Activity

  • fauzannr posted an update 1 week, 2 days ago

    KONSEP CLEAN AND SOUND GOVERNANCE
    Sound governance merupakan tindak lanjut dari konsep Good Governance yang mana terlihat dari penambahan aktor. Aktor yang ada di Good Governance hanya ada 3 lalu di dalam konsep Sound Governance ada penambahan yaitu aktor internasional. Bukti bahwa konsep ini merupakan tindak lanjut dari konsep Good Governance adalah konsep Sound Governance tidak jauh beda dengan konsep Good Governance.
    Sound governance merupakan tata kepemerintahan yang diliputi aspek tradisi atau inovasi lokal tentang bagaimana sebuah negara dan pemerintahan harus ditata, sesuai dengan kebiasaan, budaya, dan konteks lokal.
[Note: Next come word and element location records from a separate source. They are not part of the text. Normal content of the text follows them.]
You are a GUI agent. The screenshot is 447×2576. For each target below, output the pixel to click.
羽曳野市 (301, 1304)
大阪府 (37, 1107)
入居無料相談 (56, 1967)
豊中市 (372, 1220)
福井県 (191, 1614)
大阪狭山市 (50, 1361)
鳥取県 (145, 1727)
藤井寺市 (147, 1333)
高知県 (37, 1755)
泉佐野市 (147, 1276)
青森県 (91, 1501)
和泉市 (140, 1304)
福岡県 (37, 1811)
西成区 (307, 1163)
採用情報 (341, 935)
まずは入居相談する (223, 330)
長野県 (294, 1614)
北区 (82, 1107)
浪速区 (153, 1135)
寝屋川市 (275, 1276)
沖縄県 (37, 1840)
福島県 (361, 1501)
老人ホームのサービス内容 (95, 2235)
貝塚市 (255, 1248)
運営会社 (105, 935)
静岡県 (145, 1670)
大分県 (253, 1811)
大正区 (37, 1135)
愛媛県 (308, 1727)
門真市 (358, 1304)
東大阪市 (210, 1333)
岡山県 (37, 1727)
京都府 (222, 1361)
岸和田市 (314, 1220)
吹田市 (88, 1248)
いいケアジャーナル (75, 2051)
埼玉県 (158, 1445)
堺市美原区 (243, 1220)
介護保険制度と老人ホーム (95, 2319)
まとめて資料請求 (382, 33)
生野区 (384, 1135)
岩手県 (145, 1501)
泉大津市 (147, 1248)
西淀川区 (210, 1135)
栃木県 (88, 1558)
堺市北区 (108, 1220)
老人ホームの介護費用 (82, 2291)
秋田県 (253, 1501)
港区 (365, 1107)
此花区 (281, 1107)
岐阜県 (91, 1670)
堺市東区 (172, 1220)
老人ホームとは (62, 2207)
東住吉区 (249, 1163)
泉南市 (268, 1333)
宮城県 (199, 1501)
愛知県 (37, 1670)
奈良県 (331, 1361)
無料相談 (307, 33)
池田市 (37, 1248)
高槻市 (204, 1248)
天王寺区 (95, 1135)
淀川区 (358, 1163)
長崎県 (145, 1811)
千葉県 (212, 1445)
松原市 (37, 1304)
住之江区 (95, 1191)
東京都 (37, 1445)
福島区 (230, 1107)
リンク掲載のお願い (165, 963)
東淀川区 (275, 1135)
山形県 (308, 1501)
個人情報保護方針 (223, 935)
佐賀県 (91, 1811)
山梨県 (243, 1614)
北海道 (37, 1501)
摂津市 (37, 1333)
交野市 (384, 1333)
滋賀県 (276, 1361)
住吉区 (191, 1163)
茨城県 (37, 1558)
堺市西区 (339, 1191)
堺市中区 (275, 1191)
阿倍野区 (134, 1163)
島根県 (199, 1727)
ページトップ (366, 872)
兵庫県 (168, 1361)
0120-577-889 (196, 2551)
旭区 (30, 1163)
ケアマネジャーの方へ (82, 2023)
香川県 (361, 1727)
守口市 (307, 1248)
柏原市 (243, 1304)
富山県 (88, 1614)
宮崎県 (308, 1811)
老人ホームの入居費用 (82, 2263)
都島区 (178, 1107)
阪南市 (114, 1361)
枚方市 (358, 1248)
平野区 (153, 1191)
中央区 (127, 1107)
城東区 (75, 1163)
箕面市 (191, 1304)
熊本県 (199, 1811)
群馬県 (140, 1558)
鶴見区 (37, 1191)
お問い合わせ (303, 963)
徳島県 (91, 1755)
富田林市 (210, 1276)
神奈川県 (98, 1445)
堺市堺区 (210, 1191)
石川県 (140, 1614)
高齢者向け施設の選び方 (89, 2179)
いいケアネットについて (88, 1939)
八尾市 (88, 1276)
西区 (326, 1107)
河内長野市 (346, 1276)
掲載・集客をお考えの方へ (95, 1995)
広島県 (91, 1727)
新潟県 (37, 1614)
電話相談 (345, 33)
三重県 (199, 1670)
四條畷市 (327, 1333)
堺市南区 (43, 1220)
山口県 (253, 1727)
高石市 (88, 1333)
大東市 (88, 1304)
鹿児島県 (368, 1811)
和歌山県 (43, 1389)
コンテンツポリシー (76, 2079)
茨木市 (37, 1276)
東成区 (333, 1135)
Sound Governance jauh lebih komprehensif dari pada Good Governance, terutama dalam melihat aktor-aktor kunci yang harus dipertimbangkan dalam sebuah proses tata pemerintahan.
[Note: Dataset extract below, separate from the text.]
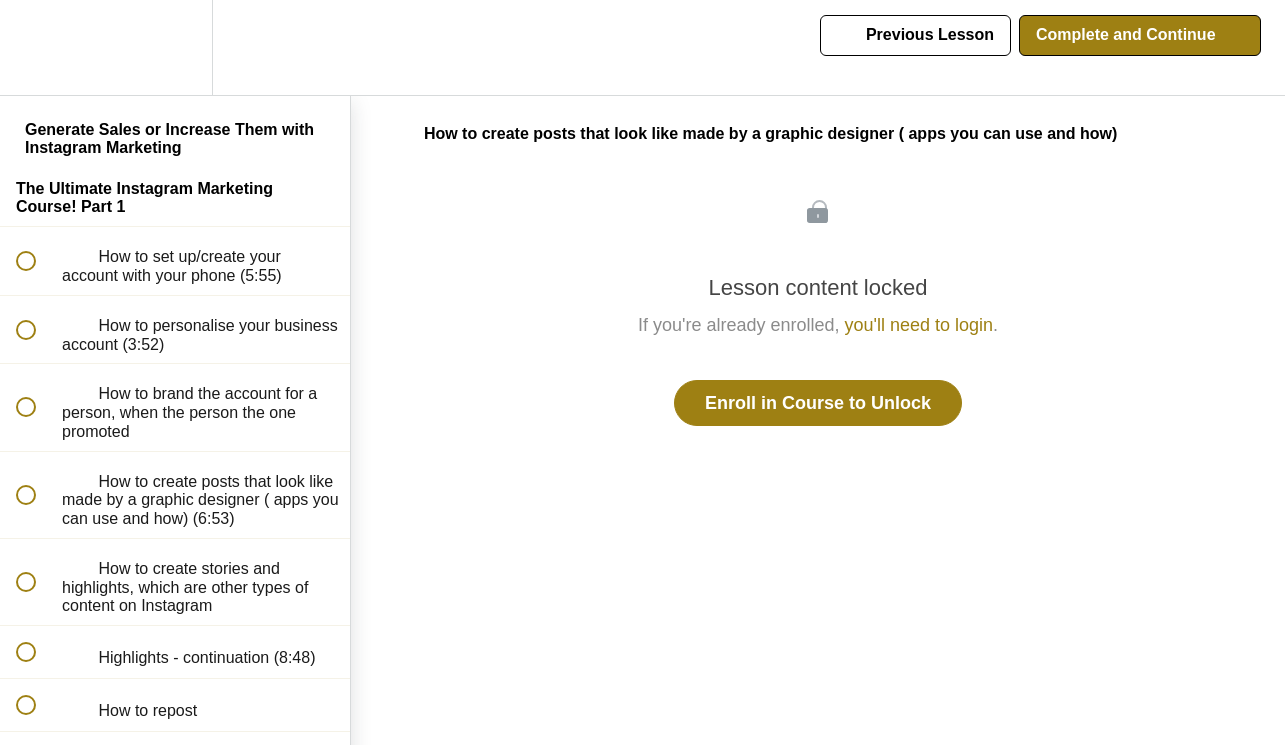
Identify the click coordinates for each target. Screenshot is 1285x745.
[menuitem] (175, 47)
    Seperti yang sudah dijelaskan diatas bahwa, di konsep Sound Governance ada penambahan aktor yaitu aktor internasional. Sound Governance juga melihat besarnya peran konkret dari aktor-aktor ekonomi politik internasional. Aktor-aktor internasional di sini mencakup kebijakan luar negeri dari negara-negara maju, organisasi-organisasi multi lateral, korporasi global multinational corporation/transnational corporation (MNC/TNC) dan lembaga donor dan keuangan internasional dan big NGOs.
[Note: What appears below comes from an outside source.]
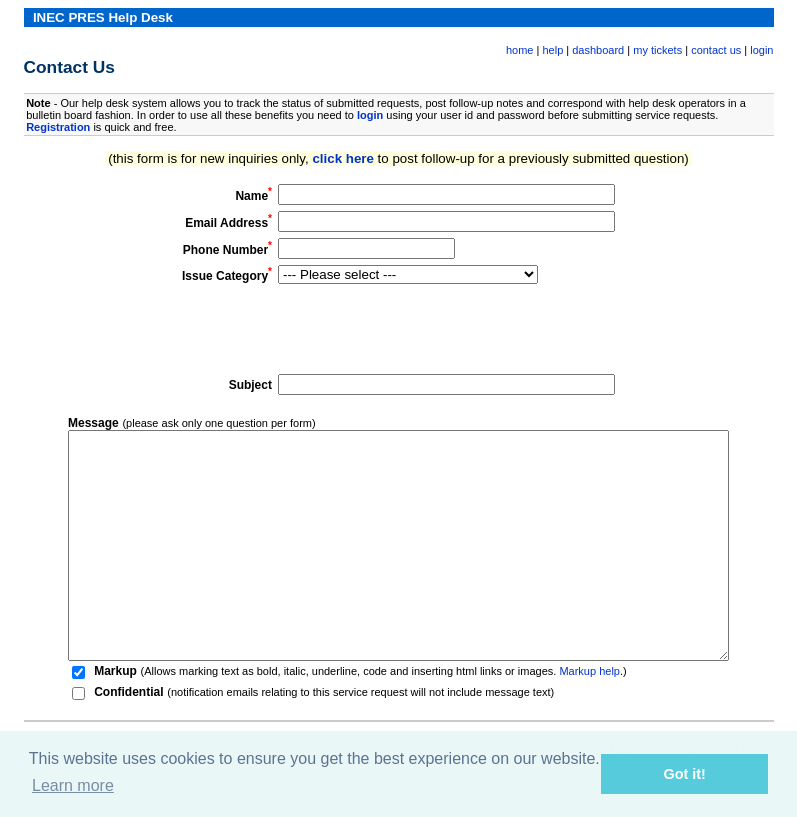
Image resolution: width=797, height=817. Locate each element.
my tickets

    Sound Governance juga mengedepankan adanya penghormatan atas keragaman konsepsi birokrasi dan tata pemerintahan. Orientasi Sound Governance yang lebih kepada keseimbangan dan fleksibilitas antara proses dan output dari sebuah proses tata pemerintahan.
    Lalu, karena Sound Governance menambahkan aktor internasional ahirnya di dalam konsep Sound Governance selaras dengan hukum, perjanjian, dan norma internasional. Hal ini merupakan konsekuensi dari perubahan besar yang dilakukan Sound Governance dalam dunia administrasi publik yang ‘sadar globalisasi’. Proses tata pemerintahan seharusnya sinkron dengn arah dan strategi global jangka panjang yang tertuang dalam hukum, perjanjian atau norma internasional. Ini merupakan gerakan sentrifugal dari tata pemerintahan di tingkat lokal, yang juga pada gilirannya akan berkontribusi pada perbaikan tata pemerintahan global (global governance). Di samping ada nilai-nilai lokal yang harus tetap dijaga dalam konteks Sound Governance, dunia harus juga makin terkoneksi secara produktif untuk menciptakan kemakmuran bersama.
    Untuk persoalan dimensi dan strategi didlam konsep Sound Governance tidak jauh berbeda dari dimensi dan strategi di dalam konsep Good Governance, hanya saja ditambahkan aspek internasional di dalam konsep Sound Governance.